# 3d Aquarium background - fixed with magnets..?



## The New Boy

Hi guys/gals, 

1st post so please go easy on me..!

I'm toying with the idea of making my own polystyrene background for my cichlid tank, but i'm not keen on the idea of permanently sealing it to the back of the tank.

Has anyone got any ideas of alternatives..? possibly planting several magnets within the background & attaching the other magnet to the outside of the tank to hold it in place..?

Or attaching the background to some plastic that will sit under the substrate (probly gravel)..?

I think the 2nd option would be the easiest, although would the polystyrene's buoyancy pull it away from the bottom plastic..?

Thanks people, look forward to hearing your thoughts.


----------



## aunt kymmie

Hi there New Boy! Welcome to the forum. 
I like the magnet idea. I have a magnetic algae cleaner and it really "sticks" so it seems to me like the magnet idea would be totally doable. I wouldn't permanently seal it to the back of the tank either!
Can you share any more specs on your tank? Size of tank, type of fish you are keeping, etc? 
Did I mention that we love to see pics??


----------



## The New Boy

Current tank is a Juwel 120 (i think) currently without fish :-( but the reason is that this tank is on its way to a friend & due in about 2 weeks is a tank measuring L 120cm x w 40cm x H54cm, which I intend to take time over setting up & hopefully create some kind of cool homemade backgorund & then keep malawi cichlids.

So i'm just currently looking for ideas over the background & then I hope to give you a guys step by step of how it comes along including pictures..!


----------



## aunt kymmie

That sounds awesome. I love following build threads. Looking forward to watching your progress, step by step, and with pictures! :-D


----------



## The New Boy

So has anybody actually used the magnet or perspex bottom idea for a background..?

would love to hear any advantages / disadvantages of doing it this way

thanks


----------



## The New Boy

Ok people, 

things are moving slowly but surely with the background & i'm almost ready to place the order for the magnets to hold it in place, however I wondering if water behind the background will be an issue.

I'm thinking of siliconing (sp?) the magnets onto the background which would then give a 5mm gap between the back of the tank & the bg. 

I will make a couple of subtle holes within the bg to allow a 'flow' of water (to avoid it getting trapped & stagnant) & obviously make sure those holes had some kind of grill so fish couldnt get back there.

It seems logical to me, but wanted to run it past the forum people for your advice...

thanks in advance


----------



## teddyzaper

sounds like a great idea, im thinking of a way to make a background but ill prob just seal it on cause im lazy


----------



## hvacwizard

Just make a shallow hole and countersink the magnets that is if you got the thin style.


----------



## The New Boy

The magnets are the thin style, but I was worried that if I make the fit too close some water may get trapped & go stagnant..? 

could that happen..? or am I just overthinking everything

thanks


----------

= Prompt a =
In the aquarium background thread, how wide is the gap that siliconing the magnets onto the background would leave between the back of the tank and the background?

= Dataset entries =
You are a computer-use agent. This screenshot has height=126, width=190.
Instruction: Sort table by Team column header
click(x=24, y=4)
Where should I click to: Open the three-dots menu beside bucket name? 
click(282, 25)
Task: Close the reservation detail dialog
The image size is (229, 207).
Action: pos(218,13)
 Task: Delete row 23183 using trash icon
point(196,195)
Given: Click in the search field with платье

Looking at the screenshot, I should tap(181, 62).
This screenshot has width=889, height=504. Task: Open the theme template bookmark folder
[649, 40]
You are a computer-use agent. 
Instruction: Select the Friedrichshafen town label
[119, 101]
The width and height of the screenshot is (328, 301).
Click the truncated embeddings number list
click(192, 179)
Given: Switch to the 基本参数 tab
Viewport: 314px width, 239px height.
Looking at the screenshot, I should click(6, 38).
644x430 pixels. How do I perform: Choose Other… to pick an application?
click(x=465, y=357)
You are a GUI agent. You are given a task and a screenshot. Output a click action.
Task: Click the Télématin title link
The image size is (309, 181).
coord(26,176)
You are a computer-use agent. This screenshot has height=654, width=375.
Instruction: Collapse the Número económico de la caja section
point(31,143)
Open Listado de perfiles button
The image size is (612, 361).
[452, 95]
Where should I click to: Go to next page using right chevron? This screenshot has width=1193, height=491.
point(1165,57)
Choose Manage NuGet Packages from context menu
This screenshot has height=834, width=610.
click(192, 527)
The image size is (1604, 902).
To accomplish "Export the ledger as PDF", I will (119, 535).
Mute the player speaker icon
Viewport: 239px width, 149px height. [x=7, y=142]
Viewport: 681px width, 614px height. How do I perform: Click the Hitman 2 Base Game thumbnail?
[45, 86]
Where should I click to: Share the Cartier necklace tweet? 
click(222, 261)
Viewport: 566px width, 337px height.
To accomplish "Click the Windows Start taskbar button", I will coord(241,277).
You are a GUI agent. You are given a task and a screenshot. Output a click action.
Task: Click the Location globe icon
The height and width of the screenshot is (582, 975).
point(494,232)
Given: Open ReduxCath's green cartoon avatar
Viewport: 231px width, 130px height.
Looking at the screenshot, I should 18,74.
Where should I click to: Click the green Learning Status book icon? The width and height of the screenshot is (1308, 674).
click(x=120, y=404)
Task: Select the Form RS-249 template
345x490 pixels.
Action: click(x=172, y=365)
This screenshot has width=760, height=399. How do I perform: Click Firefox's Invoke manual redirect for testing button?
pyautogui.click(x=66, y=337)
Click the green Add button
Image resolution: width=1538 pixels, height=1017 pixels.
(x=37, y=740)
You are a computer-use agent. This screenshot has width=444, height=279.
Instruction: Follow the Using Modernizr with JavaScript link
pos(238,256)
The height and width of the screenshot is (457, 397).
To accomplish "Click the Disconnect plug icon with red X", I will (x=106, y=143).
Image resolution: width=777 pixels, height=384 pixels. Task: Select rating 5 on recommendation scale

= Prompt b =
From the entries, extract each line containing the string "resolution".

= Written response a =
5mm

= Written response b =
Image resolution: width=1538 pixels, height=1017 pixels.
Image resolution: width=777 pixels, height=384 pixels. Task: Select rating 5 on recommendation scale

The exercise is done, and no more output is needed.